Woodhead Commission (1938)
WOODHEAD COMMISSION (1938)
British investigatory commission to Palestine.
The commission, led by Sir John Woodhead, was formed in March 1938 in response to dissension within the British government over the July 1937 Peel partition plan for Palestine and the re-ignition of the Arab revolt that had followed its promulgation. The new commission was instructed to gather evidence from the various parties and to recommend boundaries for two self-sufficient states, one Arab and one Jewish, to replace the British Mandate.

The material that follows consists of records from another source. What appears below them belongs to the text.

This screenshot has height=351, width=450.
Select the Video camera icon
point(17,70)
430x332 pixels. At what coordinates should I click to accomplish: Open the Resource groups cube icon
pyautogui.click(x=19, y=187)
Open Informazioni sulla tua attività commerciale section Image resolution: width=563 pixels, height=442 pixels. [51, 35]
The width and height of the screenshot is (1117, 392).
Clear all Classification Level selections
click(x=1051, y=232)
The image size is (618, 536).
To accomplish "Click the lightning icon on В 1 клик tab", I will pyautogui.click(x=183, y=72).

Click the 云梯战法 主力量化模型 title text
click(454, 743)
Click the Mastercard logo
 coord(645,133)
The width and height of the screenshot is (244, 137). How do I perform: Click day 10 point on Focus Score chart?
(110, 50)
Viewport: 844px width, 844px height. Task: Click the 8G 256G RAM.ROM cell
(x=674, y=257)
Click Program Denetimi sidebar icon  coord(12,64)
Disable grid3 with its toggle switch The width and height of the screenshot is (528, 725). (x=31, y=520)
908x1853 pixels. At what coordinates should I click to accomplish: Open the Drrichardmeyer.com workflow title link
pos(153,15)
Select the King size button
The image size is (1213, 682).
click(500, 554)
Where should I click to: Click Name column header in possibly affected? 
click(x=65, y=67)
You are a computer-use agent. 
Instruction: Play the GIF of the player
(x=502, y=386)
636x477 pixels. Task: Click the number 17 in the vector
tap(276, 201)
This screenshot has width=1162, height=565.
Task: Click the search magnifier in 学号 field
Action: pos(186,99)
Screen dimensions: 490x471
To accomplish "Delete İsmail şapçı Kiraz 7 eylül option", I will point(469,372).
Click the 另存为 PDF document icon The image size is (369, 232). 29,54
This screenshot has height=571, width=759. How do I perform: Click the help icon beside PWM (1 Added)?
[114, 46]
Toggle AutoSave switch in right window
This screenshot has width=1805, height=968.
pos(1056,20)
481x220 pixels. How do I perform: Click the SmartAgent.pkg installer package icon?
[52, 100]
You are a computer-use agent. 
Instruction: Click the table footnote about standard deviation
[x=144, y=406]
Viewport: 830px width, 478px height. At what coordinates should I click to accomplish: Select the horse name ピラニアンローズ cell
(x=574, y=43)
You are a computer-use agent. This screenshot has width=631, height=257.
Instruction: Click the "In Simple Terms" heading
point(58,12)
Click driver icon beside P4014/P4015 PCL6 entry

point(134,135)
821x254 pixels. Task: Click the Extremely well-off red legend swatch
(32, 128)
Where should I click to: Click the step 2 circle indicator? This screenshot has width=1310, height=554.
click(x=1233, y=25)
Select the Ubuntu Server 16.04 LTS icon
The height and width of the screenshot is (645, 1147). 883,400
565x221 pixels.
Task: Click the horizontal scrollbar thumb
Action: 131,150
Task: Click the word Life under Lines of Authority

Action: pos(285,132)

The Arab and Jewish positions were irreconcilable. All Palestinian Arab factions and the surrounding Arab states were unified in their opposition to partition and demanded the creation of an independent Arab state on the entire Mandate territory. The Jewish Agency proposed an increase in the territory designated for the Jewish state by Lord Peel. On 9 November 1938 the Woodhead Commission issued its report, which stated that two independent states would be impracticable on financial and administrative grounds. It called for a conference of all relevant parties in London to work out a compromise. The parties met at the St. James Round Table Conference in February/March 1939, which ended in deadlock. In order to enhance its security and improve its position with Arab states on the eve of war, the government then issued the MacDonald White Paper of 17 May 1939.
Galnoor, Itzhak. The Partition of Palestine: Decision Crossroads in the Zionist Movement. Albany: State University of New York Press, 1995.